> From: "james duffy" jtdirl@hotmail.com
> A problem is exists with one IP user who continually tried to add in a > couple of paragraphs to [[Israel]] > ... > I am going to gather my friends for a whole range of contributions if > you keep forcing your POV. don't delete facts. > ... > Any suggestions about deal with this bigot?
Sigh. I have a *very* bad feeling about this - the same kind of bad feeling I had the day Cantor and Siegel sent their first spam, and wouldn't stop when asked to.
As the Wikipedia becomes more and more widely known, you're just going to have a higher and higher probability of including in that group some of the many humans who are losers. And, as the aftermath of Cantor and Siegel proved, that effect gets worse, not better, as the community grows.
I'm not happy about this. I got the same feeling from the Wikipedia that I had in the early days of the Internet, this wonderful group of people who all had a positive attitude. And we all know where that went...
Look, don't get me wrong, I hope I'm misguided here, or being pessimistic, or something. Maybe the Wikipedia community will be able to withstand the losers.
But maybe it won't; and maybe there's a reason the world doesn't have many large, working anarchies - because they don't work.
So, much as it saddens me (which is no doubt not a fraction as bad as it saddens those of you who've been around a lot longer), you might have to think about introducing *even more* controls in the Wikipedia than the few you have already - and maybe a fair number of them.
Don't be afraid to add mechanisms to keep the losers under control - because if you don't, they will destroy the good stuff you *are* trying to create.
If so, I beg of you to take some lessons from the Internet, where we e.g. tried too long to keep email open - with the results that you're all seeing today in your inboxes.

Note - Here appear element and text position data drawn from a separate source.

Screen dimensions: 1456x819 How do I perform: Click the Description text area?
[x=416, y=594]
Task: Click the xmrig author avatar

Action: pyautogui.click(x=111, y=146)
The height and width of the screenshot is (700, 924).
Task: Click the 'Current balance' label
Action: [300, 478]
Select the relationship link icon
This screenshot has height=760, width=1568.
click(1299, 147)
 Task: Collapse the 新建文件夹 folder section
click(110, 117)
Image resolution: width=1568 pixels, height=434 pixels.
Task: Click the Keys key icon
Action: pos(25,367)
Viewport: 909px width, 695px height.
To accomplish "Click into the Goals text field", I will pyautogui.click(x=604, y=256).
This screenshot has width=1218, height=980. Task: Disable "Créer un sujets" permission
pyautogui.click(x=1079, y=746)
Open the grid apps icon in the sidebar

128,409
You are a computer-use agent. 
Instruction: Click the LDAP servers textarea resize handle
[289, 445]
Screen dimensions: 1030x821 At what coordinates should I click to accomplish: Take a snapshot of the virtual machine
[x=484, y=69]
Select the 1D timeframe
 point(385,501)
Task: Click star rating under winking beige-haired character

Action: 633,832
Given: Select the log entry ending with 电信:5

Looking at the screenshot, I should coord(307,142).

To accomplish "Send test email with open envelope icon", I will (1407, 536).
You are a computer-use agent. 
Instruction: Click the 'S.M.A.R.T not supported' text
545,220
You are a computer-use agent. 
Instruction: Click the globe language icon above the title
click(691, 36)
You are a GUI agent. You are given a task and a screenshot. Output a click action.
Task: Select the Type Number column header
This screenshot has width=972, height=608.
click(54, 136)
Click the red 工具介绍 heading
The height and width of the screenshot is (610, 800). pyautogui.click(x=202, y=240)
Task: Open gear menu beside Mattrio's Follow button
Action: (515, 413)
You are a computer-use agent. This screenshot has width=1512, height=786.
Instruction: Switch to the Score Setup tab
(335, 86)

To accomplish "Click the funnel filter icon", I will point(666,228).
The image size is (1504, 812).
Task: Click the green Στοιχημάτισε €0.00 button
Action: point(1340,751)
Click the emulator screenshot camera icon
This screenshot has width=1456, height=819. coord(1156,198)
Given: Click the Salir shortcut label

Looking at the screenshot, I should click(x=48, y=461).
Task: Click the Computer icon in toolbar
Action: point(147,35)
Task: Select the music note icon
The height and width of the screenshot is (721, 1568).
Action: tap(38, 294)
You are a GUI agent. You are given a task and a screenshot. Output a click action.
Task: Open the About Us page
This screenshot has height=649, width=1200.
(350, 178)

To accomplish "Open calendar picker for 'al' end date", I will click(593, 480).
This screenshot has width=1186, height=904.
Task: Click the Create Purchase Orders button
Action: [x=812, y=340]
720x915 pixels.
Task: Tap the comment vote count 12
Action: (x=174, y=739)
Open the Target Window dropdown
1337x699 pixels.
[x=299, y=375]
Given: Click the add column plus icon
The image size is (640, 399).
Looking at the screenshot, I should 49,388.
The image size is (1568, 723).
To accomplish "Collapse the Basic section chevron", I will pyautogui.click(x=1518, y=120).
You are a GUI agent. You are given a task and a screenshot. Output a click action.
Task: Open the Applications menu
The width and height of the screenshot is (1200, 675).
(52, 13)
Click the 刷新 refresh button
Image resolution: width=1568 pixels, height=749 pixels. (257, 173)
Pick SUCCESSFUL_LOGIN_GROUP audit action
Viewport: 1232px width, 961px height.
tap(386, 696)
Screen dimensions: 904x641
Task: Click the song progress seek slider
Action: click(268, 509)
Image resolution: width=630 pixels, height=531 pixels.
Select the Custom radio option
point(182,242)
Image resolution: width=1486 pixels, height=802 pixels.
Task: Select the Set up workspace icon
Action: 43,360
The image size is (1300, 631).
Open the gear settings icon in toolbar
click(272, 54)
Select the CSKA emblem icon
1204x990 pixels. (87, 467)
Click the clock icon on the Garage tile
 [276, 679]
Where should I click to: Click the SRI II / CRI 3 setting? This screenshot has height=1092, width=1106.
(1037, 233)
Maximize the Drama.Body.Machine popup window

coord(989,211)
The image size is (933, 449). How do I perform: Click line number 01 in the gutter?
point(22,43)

How I wish we'd added more teeth, back when.
Imagine the worst - because it will surely happen. (And realize that some of the people you're dealing with see nothing wrong with deliberately killing kids - against which trashing some electrons is very small beer indeed.)
So, with that background, here are some practical suggestions.
First, some pages (e.g. Israel) will probably just have to permanently be protected. Well, maybe you need some sort of intermediate level of protection; e.g. only editable by someone who a) has an account, b) has it for a month, and c) has made a threshold level of accepted edits. But allowing anyone, even someone who's not logged in, to edit them is just going to turn into a constant edit war.
Now you need to think: how will the vandals respond to that? If I were him, and I were determined to harm the Wikipedia for perceived hostility towards Palestinians (and there's a lot of anger boiling around there), I'd probably start to vandalize random pages.
Blocking IP addresses will work for a while to stop that, but if it doesn't maybe you'll have to disallow all edits from non-logged-in users, and maybe even go to a system were a new user is watched for a while to make sure they aren't a vandal.
But my overall message is "think about the worst case and try and plan for it". Sadly, I expect it will probably come to pass. But if you think about it, and discuss it, way up-front, when you have the time and leisure to do so in a calm and leisurely way, that will be best. Trying to fix it in the heat of the moment will produce VfD-notice-debate^9.
I hope this email didn't depress you all too badly. The Wikipedia is a really cool thing, and I am quite it will succeed in really making an impact. (I wouldn't be working so hard on it if I didn't think so! I'm too ancient to have this much energy without good cause! :-)
But you do need to protect yourselves.